* _Written instruction_:
Carry on the essay about shamrocks and lost Irish heritage from its last sentence, in the same voice.

“Excuse me, Miss? Don’t you think it is odd that there are only three-leaf clovers here and no four-leaf clovers?”

(Insert sounds of glass breaking and tires screeching here)

This was a very innocent question posed to me earlier this month by a very kind and seemingly innocent older gentlemen who was perusing through my Irish Gift Shop. I hope that my head didn’t spin a la Exorcist – but I fear it did based on the look on his face when I turned to him.

All jokes aside, this is a question I get a lot! I often get questions from people not of Irish descent who stumble through our doors, genuinely perplexed at the concept of a gift shop almost solely dedicated to all things Irish, but this question is one I receive often from people with some really deep Irish roots.

I think it speaks to the almost unavoidable watering down of Irish culture through the years – which sounds harsh – but really isn’t meant to be. I mean – think about it! Most people in my region of Northeastern Pennsylvania can trace their descendants back to the years immediately following the Irish Famine which means the transplant occurred in the 1850s or so. I have always believed that it does not matter how far removed you are from the immigrants in your line – the Irish blood and soil surges through your veins regardless of the generation you fall into – but, it goes without saying, that information was lost along the way.

How was it lost? Well let’s put it this way. . . your coal mining Irish immigrant great great great grandfather was probably not coming home after a day in the mines and sitting around a toasty fire telling his children about the days in Ireland. If he wasn’t doing this – he most certainly wasn’t sharing stories about the shamrock or ancestral tales about his family. As my immigrant mother used to say, “that stuff wasn’t talked about.”

Dataset rows:
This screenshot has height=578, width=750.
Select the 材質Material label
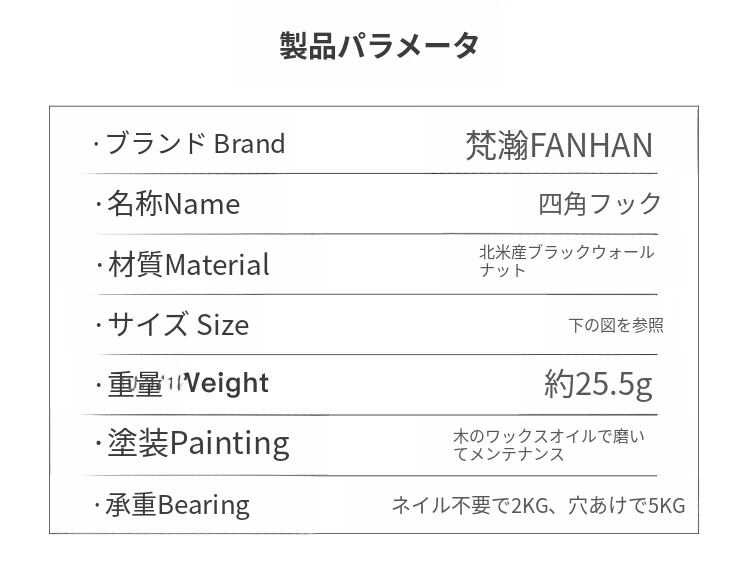[188, 265]
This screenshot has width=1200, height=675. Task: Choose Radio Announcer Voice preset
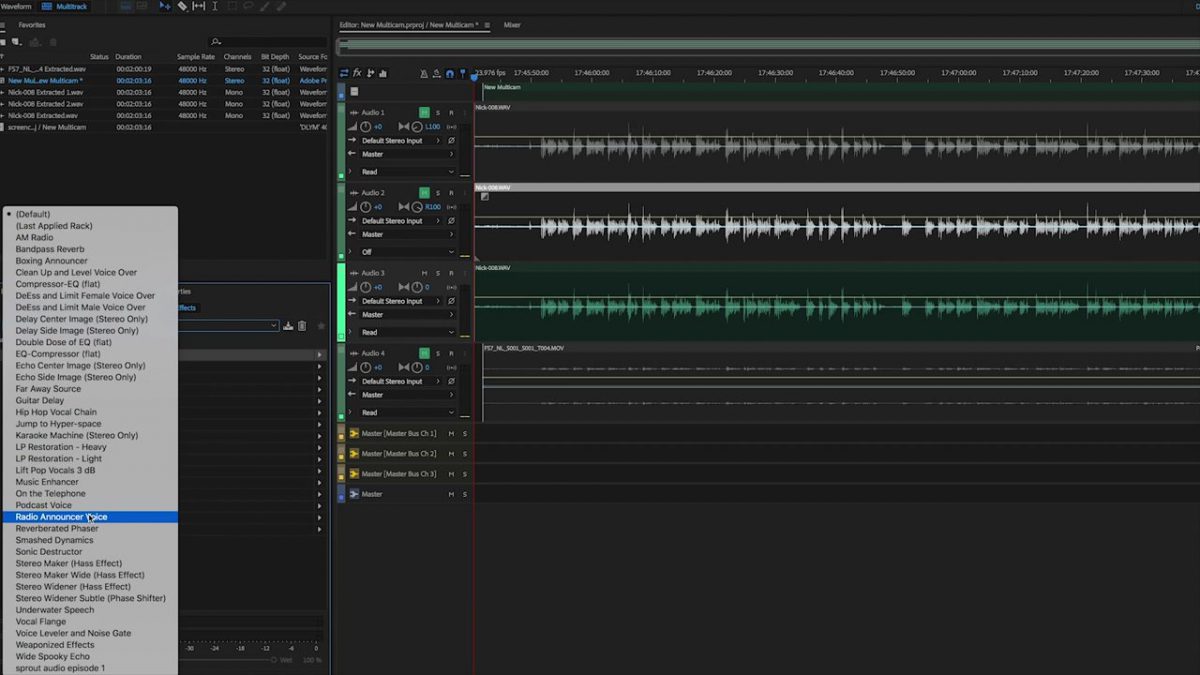(61, 517)

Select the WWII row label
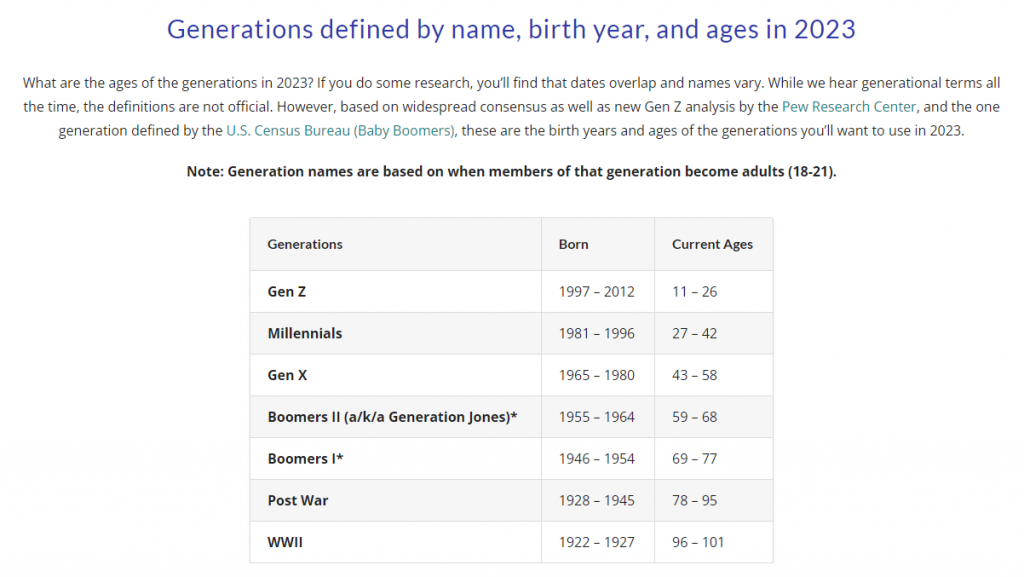pos(284,542)
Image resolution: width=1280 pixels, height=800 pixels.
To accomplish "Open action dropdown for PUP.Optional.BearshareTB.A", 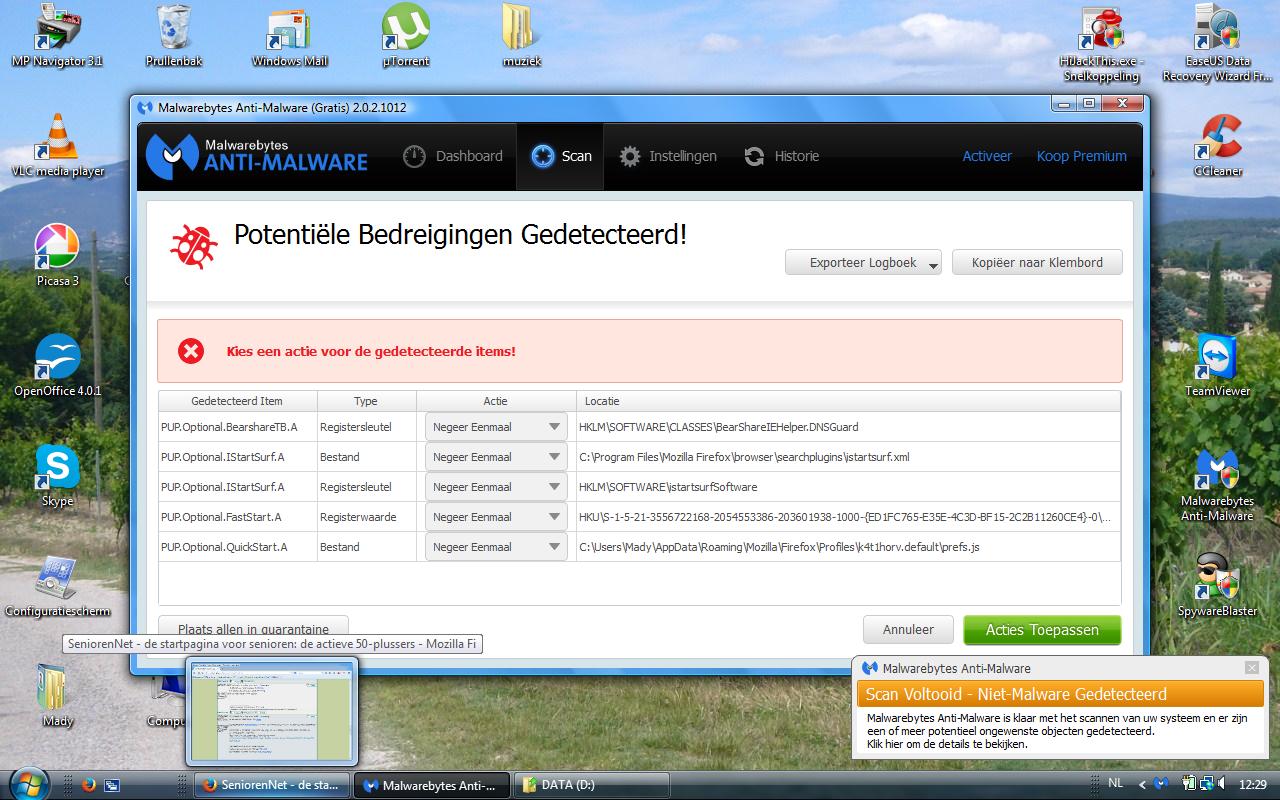I will [x=496, y=426].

* _Answer below_:
I think that the wall of silence that existed around the authentic Ireland left open a space that we, as Irish Americans, leaned into. . . and it happens to be a space filled with leprechauns, four leaf clovers, and green beer. I am not judging it. C’mon! I own an Irish store that joins in the festivities of St. Paddy’s Day! And, at the end of the day, I am the daughter of Irish immigrants which makes me a very proud Irish American. I’ve worn green glitter eye shadow to our parade in my twenties and whooped it up with the best of them. I embrace it

But the four-leaf clover. .. Oh HELL no.

And let me tell you – it hits closer to home.

The other night, my husband and I were sitting on the couch while our daughter, Caitlin Mary, flipped through the soft pages of a little Irish baby book that my mother had given her a few years before. The book is “How to Count” and has a Irish symbols to correspond with numbers. When she got to number 8 the page was scattered with 8 lovely shamrocks. She pointed to the page and said, “Oh look! Clovers!”

(Insert screeching tires and glass shattering again.)

We both sat up quickly, “Wait. Wait. . .What??”

Yep, it happened in our own household!!

We, of course, found the humor in this but, at the end of the day, there is a very big difference between the shamrock and the four-leaf clover so give me a second to touch on it. . .

The four-leaf clover is often seen on cereal boxes with a cartoon leprechaun or on trinkets that tout “the luck of the Irish” which is ironic for a population of people who have often found themselves on the wrong side of lady luck (but that’s a story for another day).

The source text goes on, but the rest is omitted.